• JOBS:
(a) Copy the passage of the Dennis Rohm interview below word for word, from "How do you explain" up to and including "about 20 folks.".
(b) Answer these questions from the Dennis Rohm interview below:
(i) At which company was Dennis Rohm CTO before Carrot?
(ii) About how many people are on his team?
(iii) What analytics tool does Pivot's product team use?
(c) Carry on the Dennis Rohm interview below, picking up right after its final sentence.

It’s not easy to pinpoint which experiences in Dennis Rohm’s career best suited him for the CTO role at Carrot. After all, he came to the company with more than 15 years of experience in software and IT across a number of different industries, including a background in consumer-focused mobile apps. But prowess in team-building may be the handiest tool in Dennis’s quiver. It’s the fourth time he’s built and managed a software team. “We started small and had to build quickly,” he says.
Scaling up quickly has become a bit of a specialty for Dennis. Before Carrot, he was CTO at Indochino, the fast-growing custom-clothing company. But front-line product management has also been key. Dennis has a way of also harnessing engineering talent to deliver engaging customer experiences. At Carrot, the payoff has been Pivot’s proven success in helping users achieve their ultimate goal: quitting smoking.
How do you explain what you do to people who don’t understand what you do?
Dennis Rohm: I run engineering, IT, and security for Carrot (Pivot’s parent company). Engineering builds the product—that is, the Pivot app. Our team writes the code and makes sure everything works. IT, as anywhere, is a support function for the company. We make sure the engineers always have what they need to keep us up and running. We run the help desk. Security entails network security, as well as the badging system at our headquarters.
How big is your team?
DR: We have about 20 folks.
The Pivot app already exists. People are successfully using it. What’s left for your team to do?
DR: Software isn’t static. It’s a dynamic process. Technology is always changing, new tools are always available, and there’s always a better way to do things. No one would want to use the same apps as five years ago. When Apple launches a new iPhone, we can change the app to make it a lot more appealing. Phones, resolution, and software are always changing. Also, as we learn more about our users, we get more data. We learn what works and what doesn’t. So we’ll remove some functions, revise others, or add new features.
How does feedback from users reach you?
DR: We work closely with Pivot’s product team, and they use Mixpanel, a common tool for software teams. It’s an analytics tool that allows them to track how our product is being used. It tells us how users are interacting with the app—like whether they stay on a feature for a few seconds or for X number of minutes. The product team uses that data to tell us, the software team, that a particular screen works well, that it helps people start the program, or helps them quit smoking. On another screen, maybe people don’t move on from there, don’t continue with the app. Based on that information, we build what the product team tells us. They make the business decisions.

• ITEMS:
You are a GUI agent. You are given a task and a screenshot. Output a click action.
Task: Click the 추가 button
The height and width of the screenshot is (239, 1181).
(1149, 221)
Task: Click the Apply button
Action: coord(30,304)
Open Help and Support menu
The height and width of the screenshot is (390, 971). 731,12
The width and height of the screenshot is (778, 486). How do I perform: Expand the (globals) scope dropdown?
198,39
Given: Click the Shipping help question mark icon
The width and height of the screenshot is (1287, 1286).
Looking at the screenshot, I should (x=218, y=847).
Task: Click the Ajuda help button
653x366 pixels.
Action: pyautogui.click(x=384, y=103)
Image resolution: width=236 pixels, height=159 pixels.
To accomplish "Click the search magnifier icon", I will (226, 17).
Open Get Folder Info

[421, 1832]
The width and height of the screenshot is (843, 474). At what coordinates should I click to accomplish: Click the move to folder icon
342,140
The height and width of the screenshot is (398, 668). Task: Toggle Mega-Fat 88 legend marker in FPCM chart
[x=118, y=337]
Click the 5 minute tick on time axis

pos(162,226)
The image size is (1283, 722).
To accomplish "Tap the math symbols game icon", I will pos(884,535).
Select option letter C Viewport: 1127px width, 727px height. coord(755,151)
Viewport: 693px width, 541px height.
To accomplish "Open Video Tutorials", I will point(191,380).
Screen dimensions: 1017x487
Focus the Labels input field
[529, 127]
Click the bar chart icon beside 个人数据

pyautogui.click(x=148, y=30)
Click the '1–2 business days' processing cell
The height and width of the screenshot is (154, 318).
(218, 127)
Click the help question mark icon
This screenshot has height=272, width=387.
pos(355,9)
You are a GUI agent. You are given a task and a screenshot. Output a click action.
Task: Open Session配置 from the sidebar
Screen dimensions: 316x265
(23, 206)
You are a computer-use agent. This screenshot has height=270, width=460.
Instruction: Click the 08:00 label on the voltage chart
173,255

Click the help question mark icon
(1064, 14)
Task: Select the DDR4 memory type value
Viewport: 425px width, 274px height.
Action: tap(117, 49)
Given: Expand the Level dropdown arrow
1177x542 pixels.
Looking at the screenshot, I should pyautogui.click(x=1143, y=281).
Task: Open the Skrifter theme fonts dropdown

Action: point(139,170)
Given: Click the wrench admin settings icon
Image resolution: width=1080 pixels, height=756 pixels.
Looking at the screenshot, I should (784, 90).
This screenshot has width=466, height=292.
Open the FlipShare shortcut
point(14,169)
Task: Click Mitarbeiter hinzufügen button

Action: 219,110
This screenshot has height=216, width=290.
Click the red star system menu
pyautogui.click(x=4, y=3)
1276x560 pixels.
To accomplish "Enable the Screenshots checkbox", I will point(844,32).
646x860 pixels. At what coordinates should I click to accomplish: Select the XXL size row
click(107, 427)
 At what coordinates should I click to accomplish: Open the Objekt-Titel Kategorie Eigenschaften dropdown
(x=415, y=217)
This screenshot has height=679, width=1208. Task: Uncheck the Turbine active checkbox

• OUTPUTS:
(a)
How do you explain what you do to people who don’t understand what you do?
Dennis Rohm: I run engineering, IT, and security for Carrot (Pivot’s parent company). Engineering builds the product—that is, the Pivot app. Our team writes the code and makes sure everything works. IT, as anywhere, is a support function for the company. We make sure the engineers always have what they need to keep us up and running. We run the help desk. Security entails network security, as well as the badging system at our headquarters.
How big is your team?
DR: We have about 20 folks.

(b)
(i) Indochino
(ii) About 20
(iii) Mixpanel

(c)
How do you organize your teams?
DR: By platform. Our mobile team has an iOS platform team and an Android team. Then we have a full-stack team responsible for internal tools, such as our coaching portal and other services that support the mobile offerings.
We use the Agile process, which means we work in sprints, two-week sprints. Every two weeks brings an opportunity to reprioritize what we’re working on. If a new challenge comes in, we can start working on it within two weeks or less.
How do you prioritize and manage your teams’ time?
DR: It’s somewhat collaborative. The product team gives us a list of requests and general sense of the value of each request. They prioritize. Our teams look at the requests and take them until they feel they’ve filled up two weeks’ worth of work. A tracking tool follows that.
For example, the product team might say, “We have a business objective to measure quitters.” The engineers might say, “We can do that in an easy way in two weeks. Or a richer way to do it might take three months.” We collaborate to decide how much is accomplishable with reasonable effort. This applies to refinement of features or new features, big or small.
As for new features, who generates the ideas that your team implements?
DR: We work closely with the product team, and they work with the various stakeholders who have needs including, of course, our customers. Product gets that information, and I work with them to scope what a request will take.
Does that ever put you in the position of being a naysayer?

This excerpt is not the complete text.